EX-24.4_976547
2
poa.txt
POA DOCUMENT


          LIMITED POWER OF ATTORNEY FOR SECTION 16 REPORTING OBLIGATIONS

     Know all by these presents, that the undersigned hereby constitutes and
appoints Christine E. Headly, Allison J. Dodson, Tammy P. Frazier and Scott H.
Richter, or any of them, acting singly and with full power of substitution, the
undersigned's true and lawful attorney-in-fact to:

     1.     Execute for and on behalf of the undersigned, in the undersigned's
capacity as an officer or director or both of Fauquier Bankshares, Inc. (the
"Company"), Forms 3, 4 and 5 (and any amendments
thereto) in accordance with Section 16(a) of the Securities Exchange Act of
1934, as amended (the "Exchange Act"), and the rules thereunder;

     2.     Do and perform any and all acts for and on behalf of the undersigned
which may be necessary or desirable to complete and execute any such Form 3, 4
or 5, complete and execute any amendments thereto, and timely file such form
with the U.S. Securities and Exchange Commission (the
"SEC"), including without limitation the filing of a Form ID or any other
documents necessary or appropriate to enable the undersigned to file the Forms
3, 4 and 5 electronically with the SEC;

     3.     Seek or obtain, as the undersigned's representative and on the
undersigned's behalf, information on transactions in the Company's securities
from any third party, including brokers, employee benefit plan administrators
and trustees, and the undersigned hereby authorizes any such person
to release any such information to each of the undersigned's attorneys-in-fact
appointed by this Limited Power of Attorney and approves and ratifies any such
release of information; and

     4.     Take any other action in connection with the foregoing which, in the
opinion of such attorney-in-fact, may be of benefit to, in the best interest of,
or legally required by or for, the undersigned,
it being understood that the documents executed by such attorney-in-fact on
behalf of the undersigned pursuant to this Limited Power of Attorney shall be in
such form and shall contain such information and disclosure as such
attorney-in-fact may approve in such attorney-in-fact's discretion.
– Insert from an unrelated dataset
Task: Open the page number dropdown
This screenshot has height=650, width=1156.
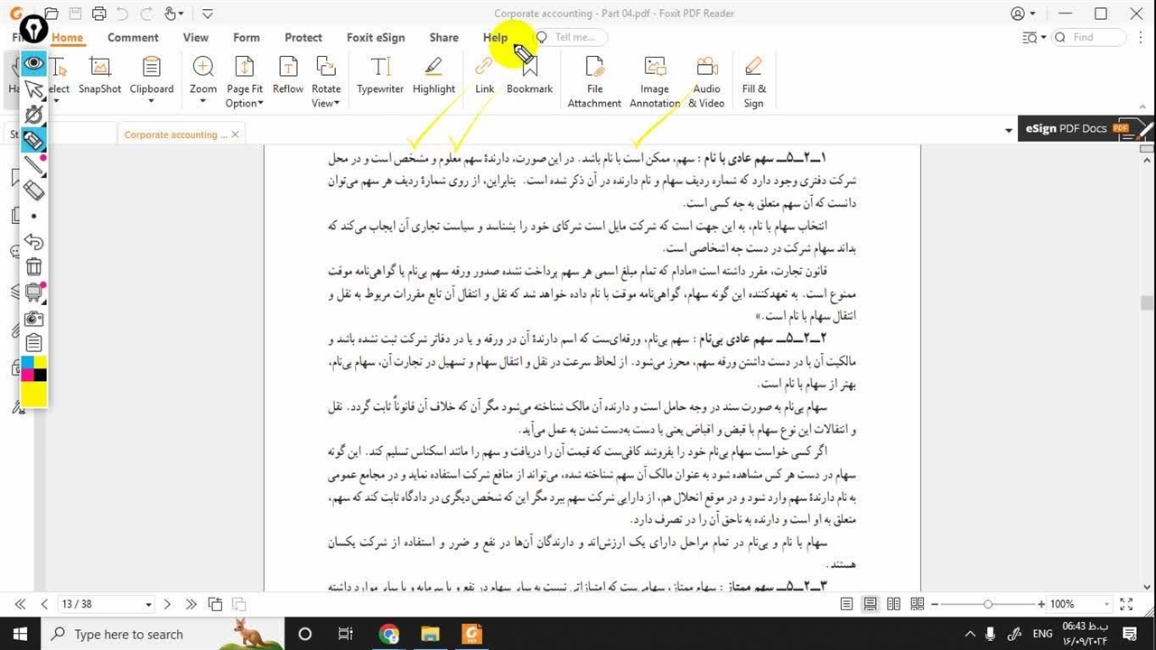Action: click(x=148, y=604)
     The undersigned hereby grants to each such attorney-in-fact full power and
authority to do and perform any and every act and thing whatsoever required,
necessary or proper to be done in the exercise of any of the rights and powers
herein granted, as fully to all intents and purposes as the
undersigned might or could do if personally present, with full power of
substitution or revocation, hereby ratifying and confirming all that such
attorney-in-fact, or such attorney-in-fact's substitute or substitutes,
shall lawfully do or cause to be done by virtue of this Limited Power of
Attorney and the rights and powers herein granted.

     The undersigned acknowledges that the foregoing attorneys-in-fact, in
serving in such capacity at the request and on the behalf of the undersigned,
are not assuming, nor is the Company assuming, any of the undersigned's
responsibilities to comply with, or any liability for the failure to
comply with, any provision of Section 16 of the Exchange Act.

     This Limited Power of Attorney shall remain in full force and effect until
the undersigned is no longer required to file Forms 3, 4 or 5 with respect to
the undersigned's holdings of and transactions in securities issued by the
Company, unless earlier revoked by the undersigned in a signed writing delivered
to each of the foregoing attorneys-in-fact.



IN WITNESS WHEREOF, the undersigned has executed this Limited Power of Attorney
as of this 24th day of January, 2020.